Die Überarbeitung der Solvabilität-II-Richtlinie fordert Versicherer heraus, eröffnet aber auch Möglichkeiten zur Stärkung von Stabilität und Nachhaltigkeit. Durch frühzeitige Planung, präzise Umsetzung und den Fokus auf Nachhaltigkeitsstrategien können Versicherer nicht nur die regulatorischen Anforderungen erfüllen, sondern auch ihre Marktposition festigen. Die Reform ist nicht nur eine regulatorische Pflicht, sondern eine Chance, den Versicherungssektor resilienter und zukunftsfähiger zu gestalten.
Im Nachfolgenden wird ein Überblick über wesentliche Änderungen der Rahmenrichtlinie für (Rück-)Versicherungen und ein Ausblick auf die weiteren offenen Änderungen auf den darunterliegenden Ebenen gegeben.
Wirkung: Die Maßnahmen für langfristige Garantien (LTG-Maßnahmen) haben insbesondere für den deutschen Lebensversicherungsmarkt eine große Bedeutung, vor allem die Extrapolation der risikofreien Zinsstrukturkurve, die Volatilitätsanpassung sowie die Übergangsmaßnahme bei den versicherungstechnischen Rückstellungen.
Ziel der neuen Extrapolationsverfahren ist eine höhere Marktkonsistenz. Bzgl. der Auswirkungen ist insbesondere für Lebensversicherer anzumerken, dass die Auswirkungen der Änderungen vom jeweiligen Kapitalmarktzustand abhängen. Dies kann insbesondere im Niedrigzinsumfeld zu deutlichen Unterschieden zu der bisherigen Smith-Wilson-Extrapolation führen, die für Lebensversicherer mit langfristigen Garantien belastend wirken können.
Durch die Änderungen im Aktienrisiko wird die die langfristige Natur des Versicherungsgeschäfts stärker berücksichtigt, und es werden Anreize für verstärkte langfristige Investitionen gesetzt.

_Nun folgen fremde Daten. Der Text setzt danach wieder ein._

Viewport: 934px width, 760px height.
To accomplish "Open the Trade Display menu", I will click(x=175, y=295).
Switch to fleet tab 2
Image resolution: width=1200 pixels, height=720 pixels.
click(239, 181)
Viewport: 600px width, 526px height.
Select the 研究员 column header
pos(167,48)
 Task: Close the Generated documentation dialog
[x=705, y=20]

Wirkung: Wir erwarten in den ausstehenden Änderungen der Ebene 2 weitere Konkretisierungen hinsichtlich des Lambda-Ansatzes. Durch die bereits jetzt feststehenden Änderungen wird die Langfristigkeit des Geschäftsmodells stärker berücksichtigt. Insgesamt werden die Änderungen reduzierend auf die Risikomarge wirken, was sich positiv auf die Solvency-II-Ergebnisse – insbesondere für Versicherer mit langfristigem Geschäft – auswirkt.
Wirkung: Die neuen Vorgaben setzen auf eine genauere Risikomodellierung und eine präzisere Risikobewertung des Zinsänderungsrisikos – die Phasing-In-Methodik wird einen moderaten Übergang auf diese Risikobewertung sicherstellen. Nichtsdestotrotz ist insbesondere im Niedrigzinsumfeld ähnlich wie bei der Änderung der Extrapolationsmethode eine gewisse Belastung – insbesondere für Lebensversicherer mit langfristigen Garantien – zu erwarten. Zudem werden Vorschriften zur Berücksichtigung von Kryptowerten in der SCR-Berechnung entwickelt, um diese Anlageklasse und die damit einhegenden Marktrisiken adäquat zu berücksichtigen.

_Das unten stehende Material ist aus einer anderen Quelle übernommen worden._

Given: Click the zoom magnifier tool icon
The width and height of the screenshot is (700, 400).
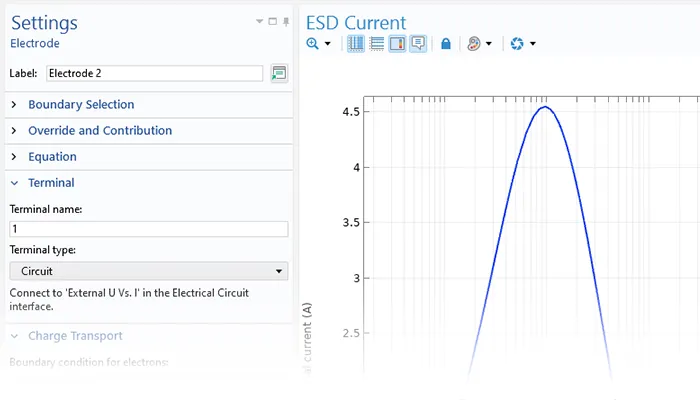Looking at the screenshot, I should pos(312,44).
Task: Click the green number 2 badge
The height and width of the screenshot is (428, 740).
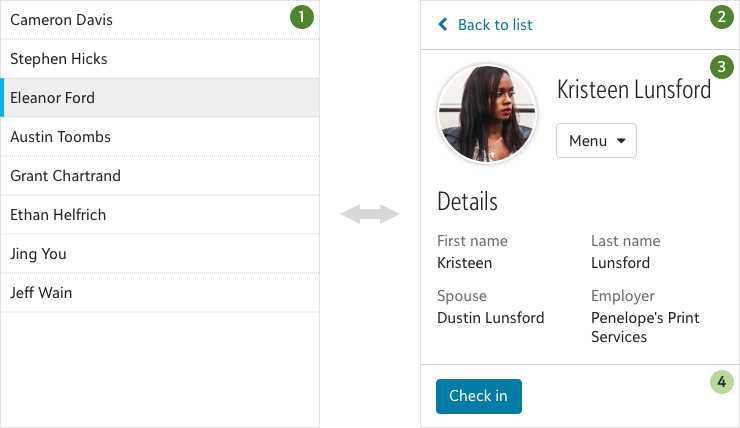Action: [722, 17]
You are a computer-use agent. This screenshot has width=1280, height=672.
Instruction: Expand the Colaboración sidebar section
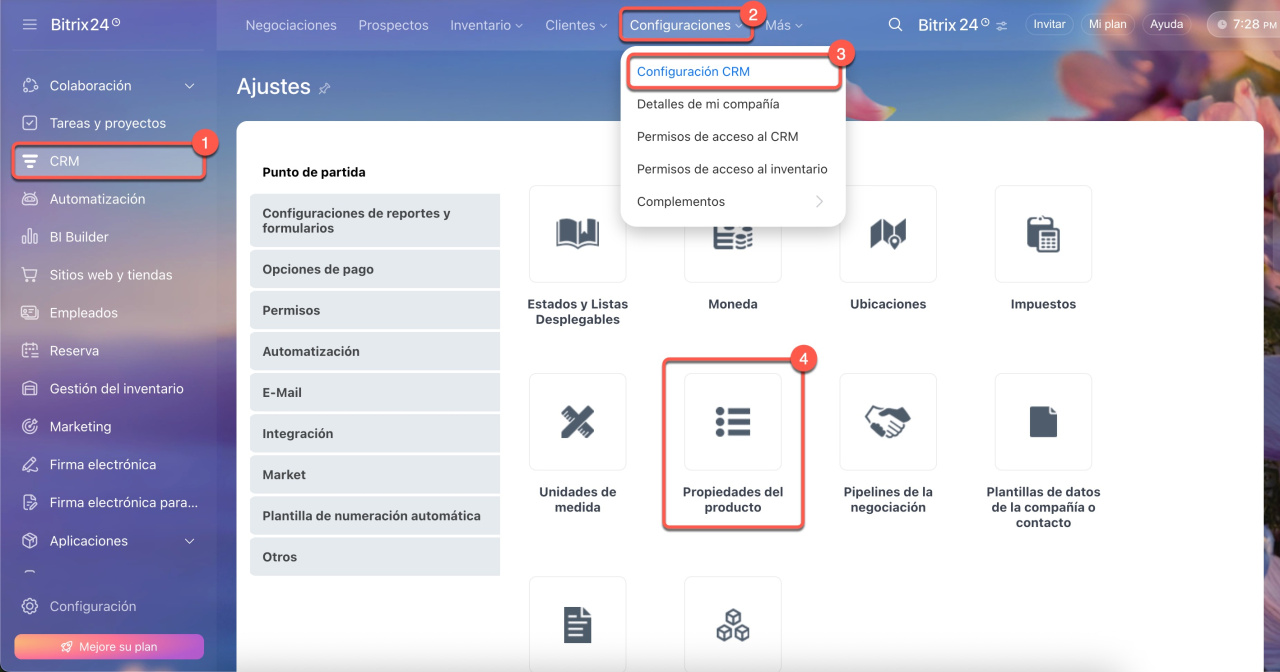click(x=190, y=86)
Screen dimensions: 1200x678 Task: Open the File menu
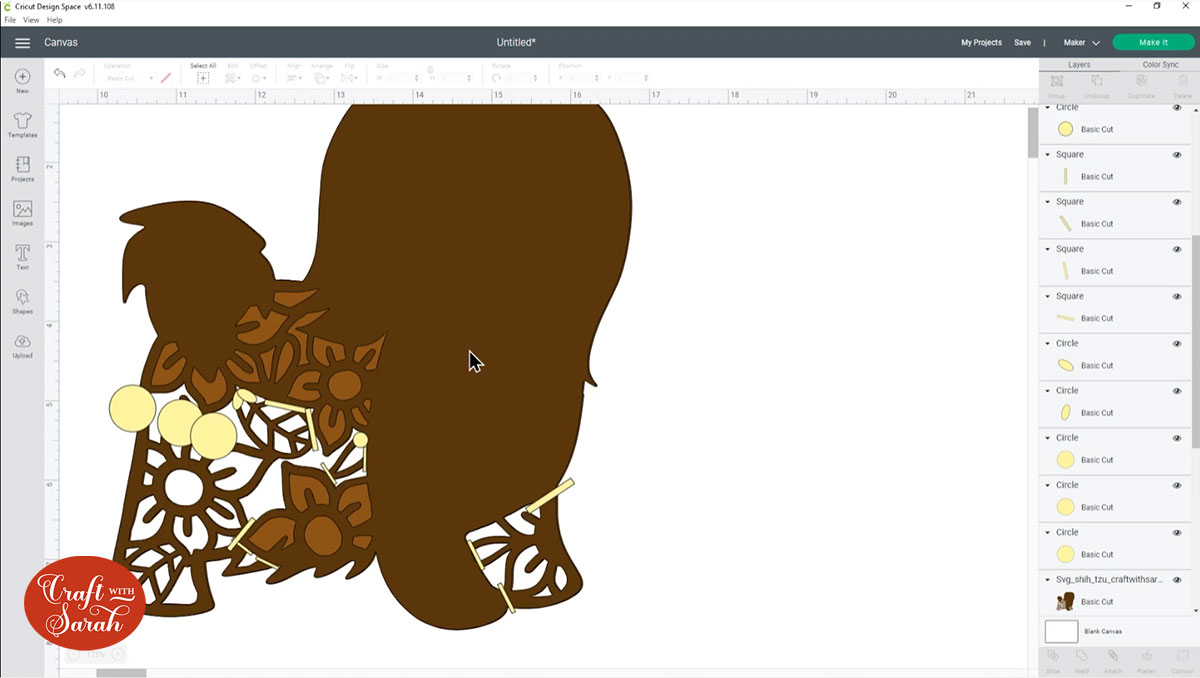click(10, 19)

Wirkung: Diese Änderungen zielen darauf ab, die Berichtsanforderungen zu vereinheitlichen und gleichzeitig eine gewisse Flexibilität zu bewahren, um den unterschiedlichen Größen und Komplexitätsgraden der Unternehmen und Gruppen Rechnung zu tragen. Kleinere Versicherer profitieren von geringeren Anforderungen, größere Unternehmen müssen umfassendere und spezifischere Analysen vorlegen. Die Berichterstattungsanforderungen werden insgesamt differenzierter gestaltet und erhöhen die Verständlichkeit / Transparenz für Versicherungsnehmer. Die externe Prüfungspflicht der Solvenzbilanz impliziert die Sicherstellung der Auditierbarkeit der Reportingprozesse. Weitere Anpassungen bzw. Konkretisierungen der Berichterstattung (SFCR, RSR, ORSA, QRTs) werden auf den regulatorischen Ebenen 2 und 3 erwartet.
Wirkung: Entlastung kleiner Versicherer und Förderung des Proportionalitätsprinzips im Regulierungsrahmen. Langfristig kann dies zu Kosteneinsparungen führen. Zunächst werden Versicherer ihre Materialitätskonzepte reflektieren müssen, um die Eligibility Kriterien zu prüfen, Begründungen potenzieller Vereinfachungen abzuleiten und dabei die Einhaltung der aufsichtsrechtlichen Erwartungen sicherzustellen.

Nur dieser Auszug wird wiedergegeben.